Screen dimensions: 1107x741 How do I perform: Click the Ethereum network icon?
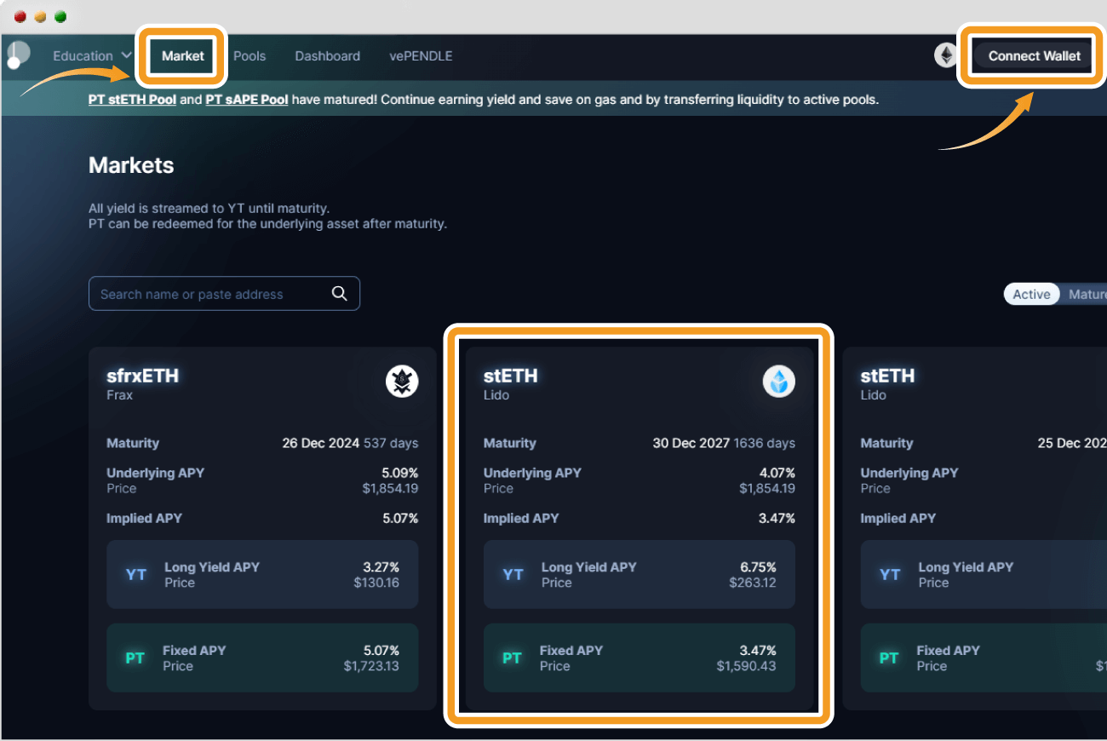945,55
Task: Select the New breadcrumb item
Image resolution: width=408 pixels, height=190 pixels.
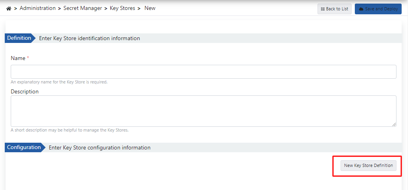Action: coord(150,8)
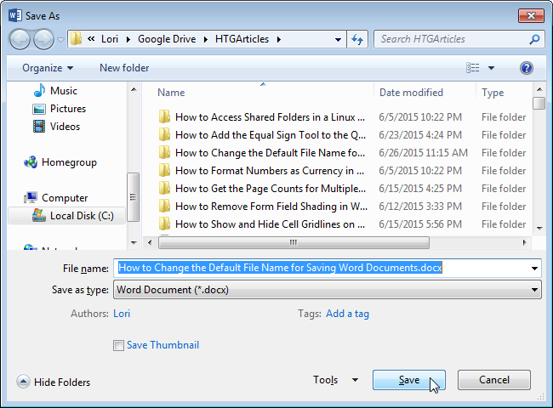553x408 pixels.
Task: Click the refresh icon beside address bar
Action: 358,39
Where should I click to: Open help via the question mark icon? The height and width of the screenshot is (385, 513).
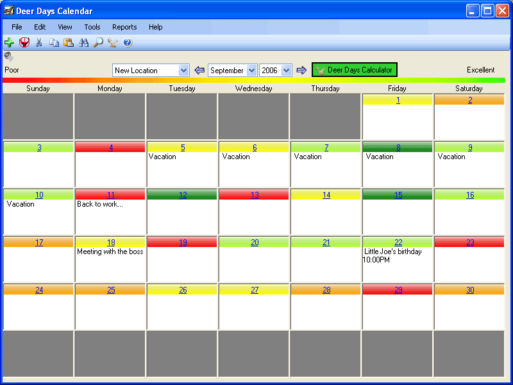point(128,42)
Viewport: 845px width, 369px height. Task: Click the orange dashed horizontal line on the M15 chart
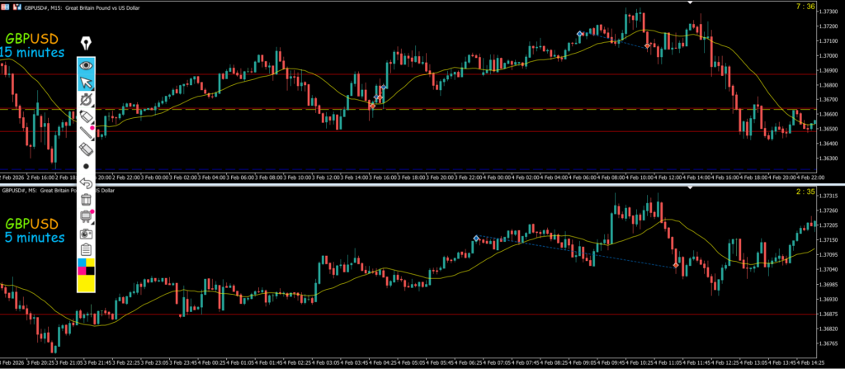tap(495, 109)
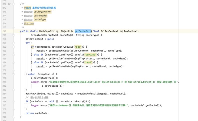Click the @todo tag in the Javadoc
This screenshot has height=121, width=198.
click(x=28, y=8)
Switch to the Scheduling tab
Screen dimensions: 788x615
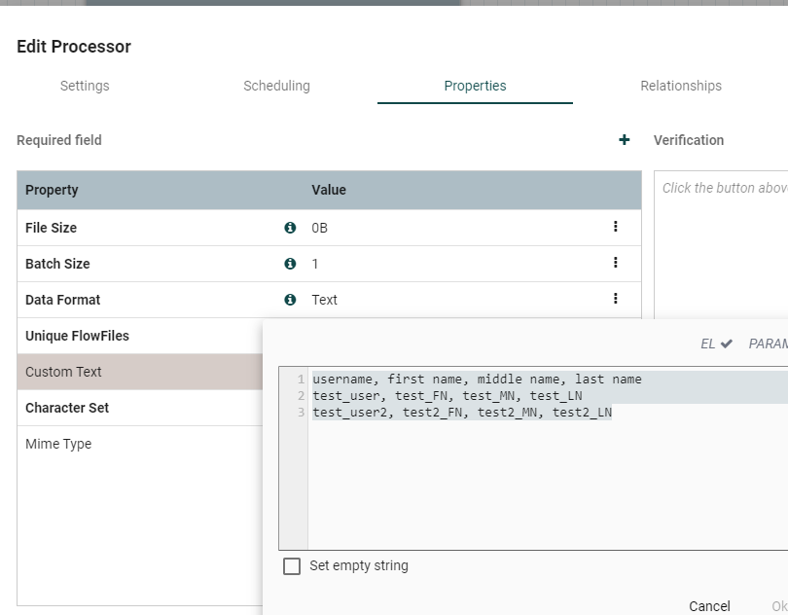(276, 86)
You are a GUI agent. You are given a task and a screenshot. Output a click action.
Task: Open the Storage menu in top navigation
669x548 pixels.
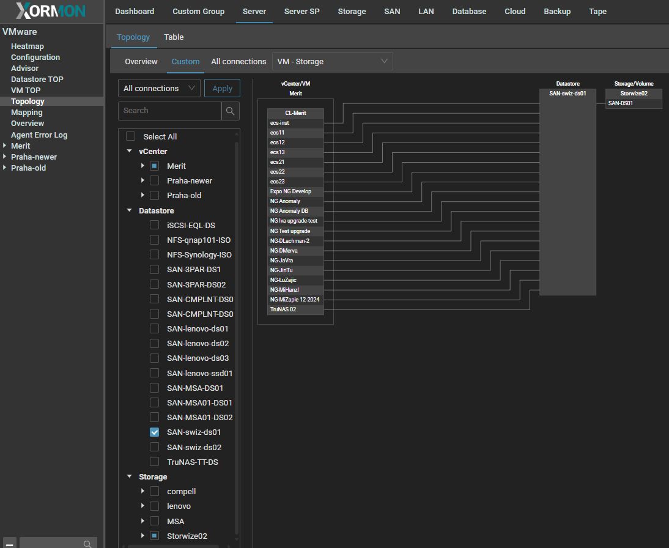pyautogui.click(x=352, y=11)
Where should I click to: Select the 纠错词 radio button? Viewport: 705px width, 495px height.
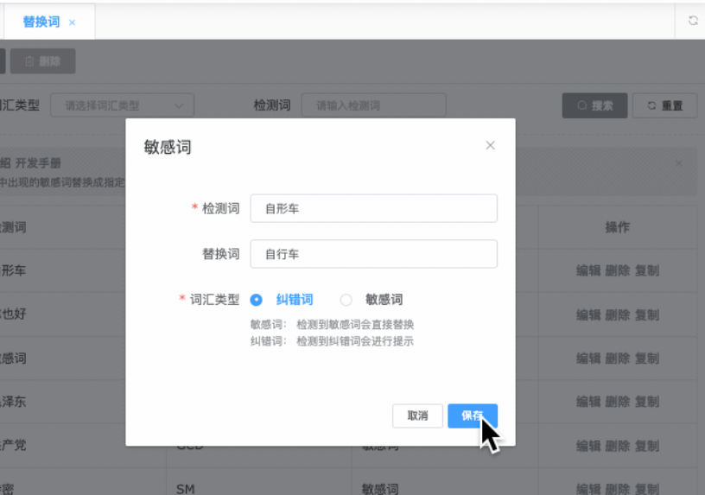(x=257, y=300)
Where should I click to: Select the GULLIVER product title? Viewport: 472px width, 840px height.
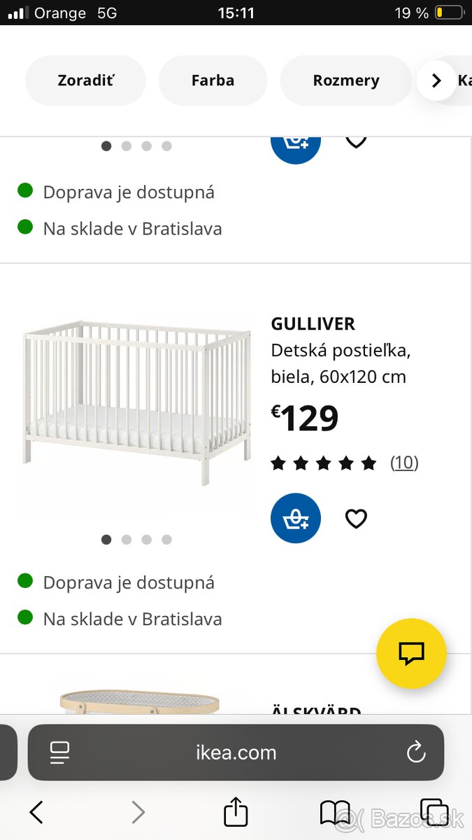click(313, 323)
□ □ □ □ □
* **Exercise goal**
Your answer must be the full listing, word for word, minus any images.

* **Answer below**
Screen dimensions: 1107x741 How do I perform: Click the Ethereum network icon?
945,55
Task: Select the New breadcrumb item
Image resolution: width=408 pixels, height=190 pixels.
Action: coord(150,8)
553x408 pixels.
Task: Click the refresh icon beside address bar
Action: 358,39
Where should I click to: Open help via the question mark icon? The height and width of the screenshot is (385, 513).
point(128,42)
Viewport: 845px width, 369px height. Task: Click the orange dashed horizontal line on the M15 chart
tap(495, 109)
Click the @todo tag in the Javadoc
This screenshot has height=121, width=198.
click(x=28, y=8)
Switch to the Scheduling tab
Screen dimensions: 788x615
(276, 86)
You are a GUI agent. You are given a task and a screenshot. Output a click action.
Task: Open the Storage menu in top navigation
669x548 pixels.
pyautogui.click(x=352, y=11)
Where should I click to: Select the 纠错词 radio button? Viewport: 705px width, 495px height.
(x=257, y=300)
Where should I click to: Select the GULLIVER product title? Viewport: 472px width, 840px height.
click(313, 323)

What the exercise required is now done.